Le niveau de citoyenneté influençait également l’algorithme, ce qui signifiait que les non-citoyens de la version locale des faubourgs seraient évacués en dernier.

Toujours la même chose…

Cependant, rien de tout cela n’avait à voir avec le Professeur Obel. Au dire de tous, il aurait dû se trouver sur l’un des premiers navires à quitter le port. Depuis plusieurs jours, les navires géants circulent entre Falcon Scott et l’Antarctique de l’Est, emportant avec eux des millions de personnes.

Beth lança un regard cinglant au vieil homme.

“Oui, Professeur. Pourquoi êtes-vous encore là ?”

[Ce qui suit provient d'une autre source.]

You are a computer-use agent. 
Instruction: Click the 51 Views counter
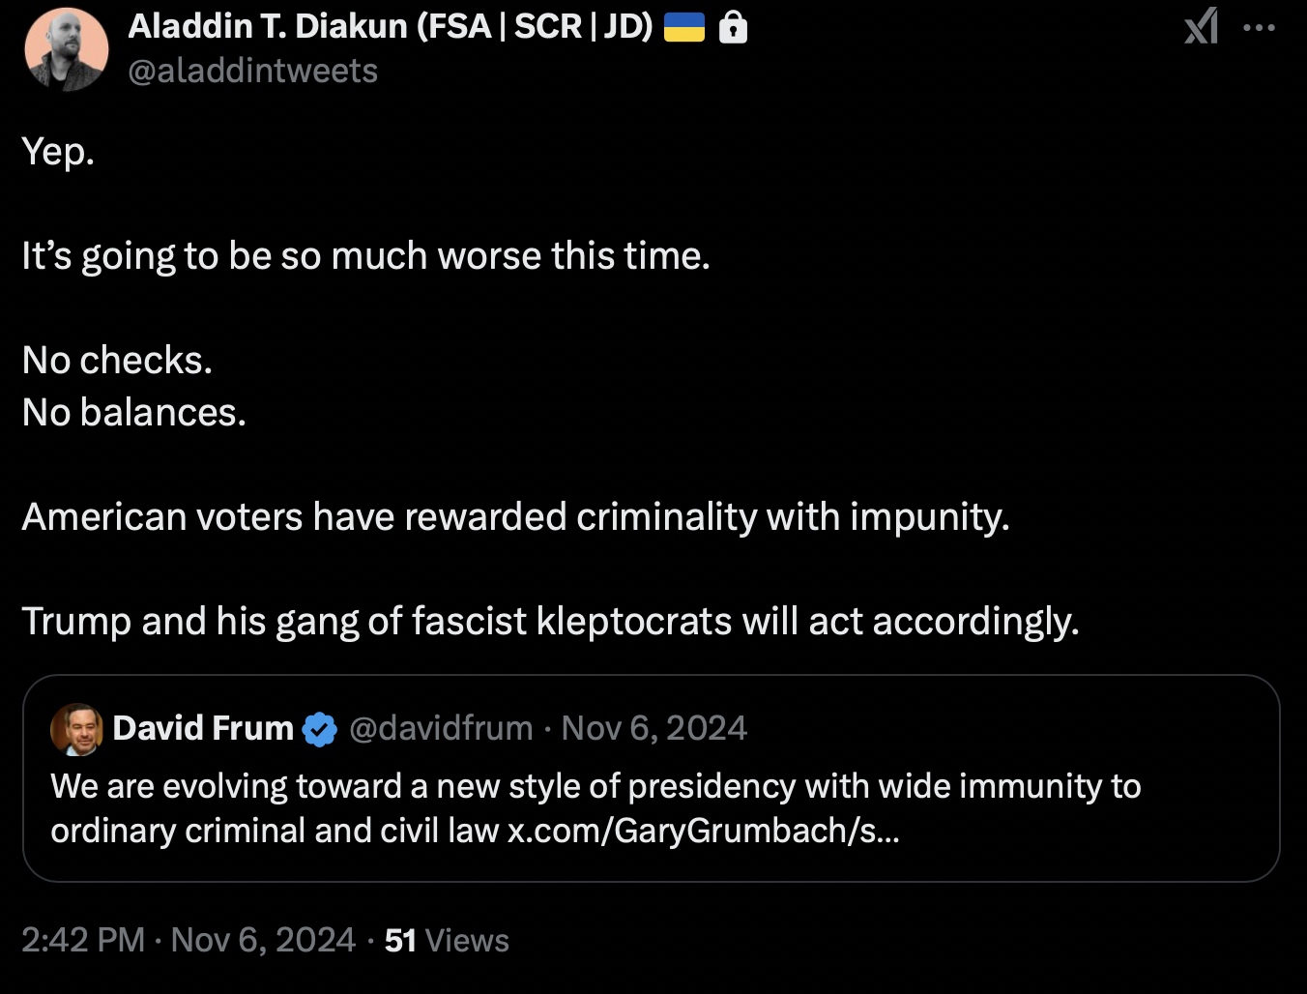[447, 940]
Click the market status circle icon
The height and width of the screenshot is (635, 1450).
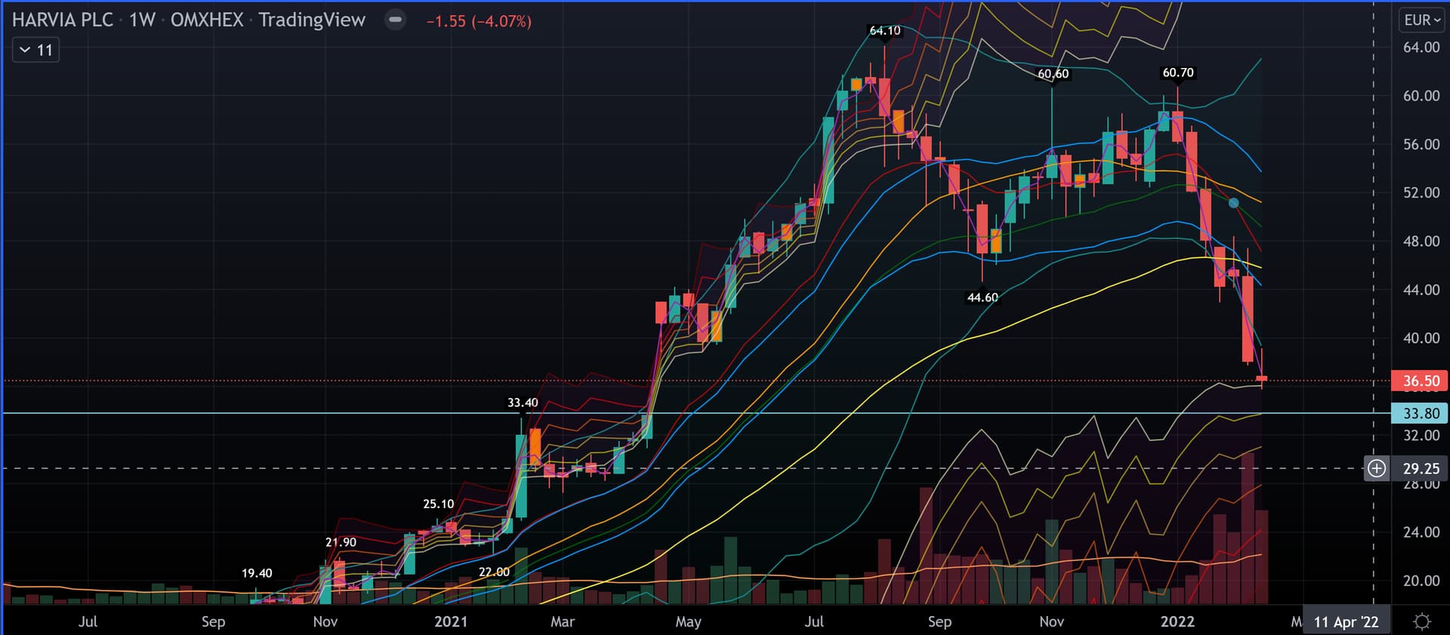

Avant qu’il ne puisse dire quoi que ce soit, la jeune femme se tourna vers Sunny et dit avec indignation :

“Crois-le ou non, le vieux… le Professeur a renoncé à sa position sur la liste prioritaire, en disant qu’il ne partirait pas sans son assistante. Et comme je n’ai rien à voir avec le groupe de haute valeur, nous sommes tous les deux coincés dans le groupe de sélection standard. Dieu seul sait quand on nous attribuera une place dans la file d’attente, et encore moins quand nous pourrons partir !”

Sunny cligna des yeux plusieurs fois.

“C’est vrai, Professeur ?”

Le vieil homme baissa les yeux, embarrassé.

“Oh… vous ne comprenez pas, les enfants. Je suis un vieil homme, vous savez ? Mes os me font encore mal à cause des longues semaines passées sur la route. Je ne peux pas me reposer un peu avant de sauter sur un bateau ?”

Beth se moqua, et cette fois, Sunny fut enclin à être d’accord.

C’est quoi cette raison à la con ?

Il y avait manifestement quelque chose de plus profond. Avec un peu de chance, le Professeur ne voulait tout simplement pas laisser Beth derrière lui… ce qui était déjà stupide… s’il était en train de se sacrifier pour une mission, Sunny devait le mettre sur la bonne voie.

Il ouvrit la bouche pour dire quelque chose, mais à ce moment-là, la gamine qu’il avait entendue plus tôt fit irruption dans la cuisine, tenant un jouet de fortune dans ses mains.

“Grand-père Obel ! Grand-père Obel ! Il s’est cassé !”

Le Professeur Obel jeta un regard d’excuse à Sunny, puis sourit à l’enfant et ramassa le jouet.

“Quoi ? Il s’est cassé tout seul, hein ? Eh bien, ne t’inquiète pas… Je vais le réparer. Ton ami sera comme neuf en un rien de temps…”

Sunny les dévisagea tous les deux, puis dit d’un ton feutré.

“Professeur, il y a une différence entre être courageux et être suicidaire. Il faut que vous preniez un bateau le plus vite possible. Le mur ne va pas retenir l’ennemi très longtemps. Tout le monde ne pourra pas…”

Le vieil homme tapota la tête de l’enfant, puis regarda Sunny en souriant.

“Raison de plus pour que l’armée fasse en sorte qu’il tienne le plus longtemps possible, alors.”

Ce n’est pas comme si nous n’essayions pas ! Attends… ce n’est pas ce que j’ai dit moi-même ?

Sunny grimaça, puis termina son thé d’une traite et se leva.

“Je suppose que vous avez raison. Je vais donc y aller.”

Il jeta un coup d’œil à Beth.

“Contacte-moi si tu as besoin de quoi que ce soit.”

Sur ces mots, Sunny quitta le petit appartement et retourna à la surface.

Ramassant l’aiguille du Fléau, il grogna et la remit sur son épaule.

Maudit Professeur… comme si je n’avais pas déjà assez de maux de tête…

En grommelant, Sunny porta la lourde aiguille en direction de la lointaine caserne.